An image of Kathleen Hanna. 

An image of Kathleen Hanna in the 90s with the word “SLUT” written on her torso in lipstick. Photo credit: Linda Rosier

In writing this, I am reminded of the Le Tigre song “Eau D’ Bedroom Dancing.” It’s a short, ephemeral pop song that’s basically about the joys of daydreaming alone in your room. “I'm in the sky when I’m on the floor/The world’s a mess and you're my only cure/There’s no time for me to act mature/ The only words I know are ‘more,’ ‘more,’ and ‘more.’” And the chorus goes, “No one to criticize me then/No one to criticize/No one to criticize me then/No one to criticize.”

I love this song for its simplicity, which makes you feel almost like you’re floating. But I also love it because it reminds me of how spatial ideas such as  joyful rebellion or femme function. When I was a girl, it was the bedroom, where I got to daydream and rest, sleep and listen to my favorite band, dance and jump on the bed. This song reminds me of my childhood room, and that it’s okay to go back, to be that girl again, the joy of discovering yourself and your politics, who you might be in the world, who you are already. Like my students reminding me that I, too, still carry the weight of femininities many antagonisms, the song also transports me to the very space where I escaped those antagonisms—my bedroom. It’s also the place where I would discover and deepen my feminist politics, reading Zora Neale Hurston, Angela Davis, Dorothy Allison, and listening to riot grrrl on my CD player. I’d lie on the carpet next to the stereo and think about all the words I was learning that I hadn’t known before. My feminist vocabulary was growing, and so was I.
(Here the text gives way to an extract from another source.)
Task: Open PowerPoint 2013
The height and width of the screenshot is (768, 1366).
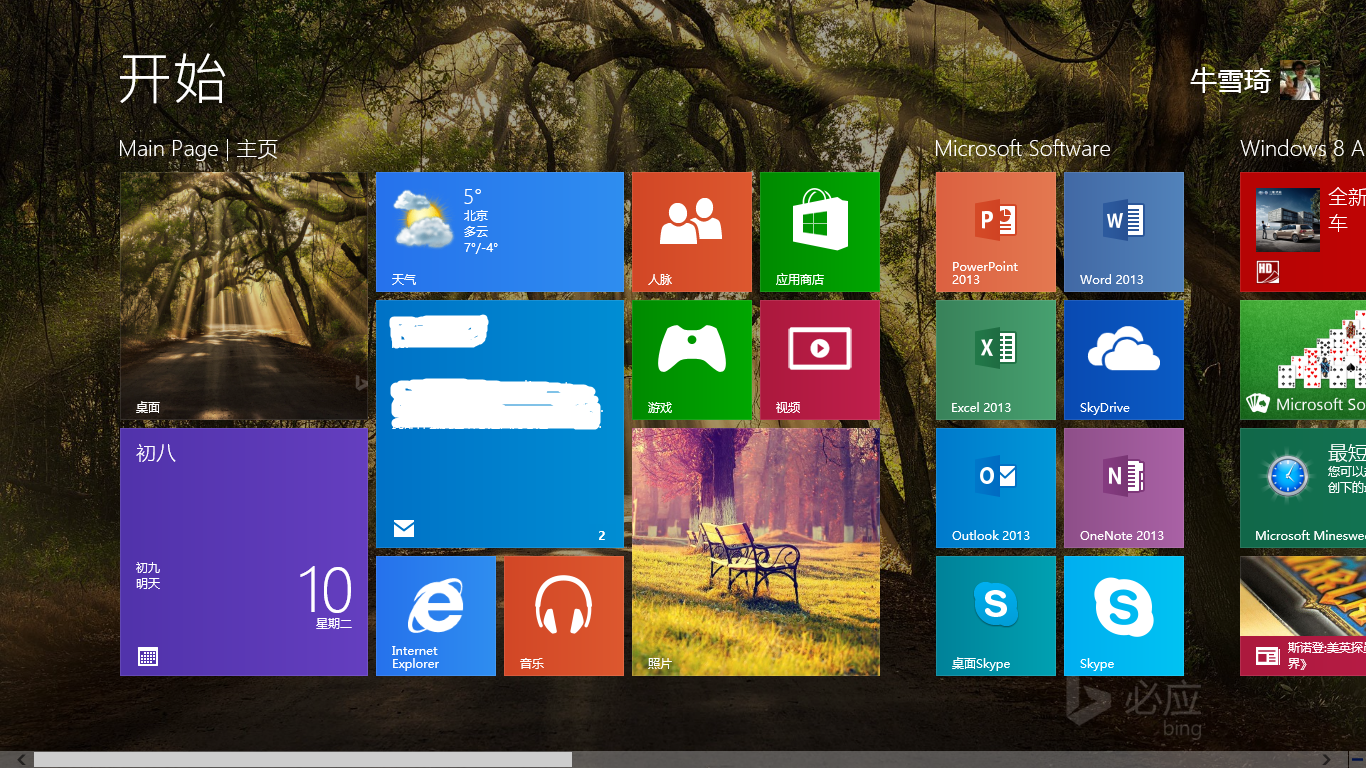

Joyful rebellion, then, for me, is a celebration of all things femme, of all that nurtures care. Femme’s gratuitousness and excess are the insatiable desire for more. Often, this insatiability for more life, more community, more freedom is shrouded in the quotidian terrors that women and girls live amid every day, including the carceral state, intimate partner violence, labor that never ends, and poverty. Yet rebellion and resistance are how femmes have lived with, and against, such gender terror. Mutual aid, whisper networks, and gossip, along with the understanding that deep love and care aren’t a sign of weakness but instead the literal reproduction of the social that keeps us alive and fed.  If femmephobia and the extraction of femme labor transformed such care work into servitude, we must resist that servitude every day.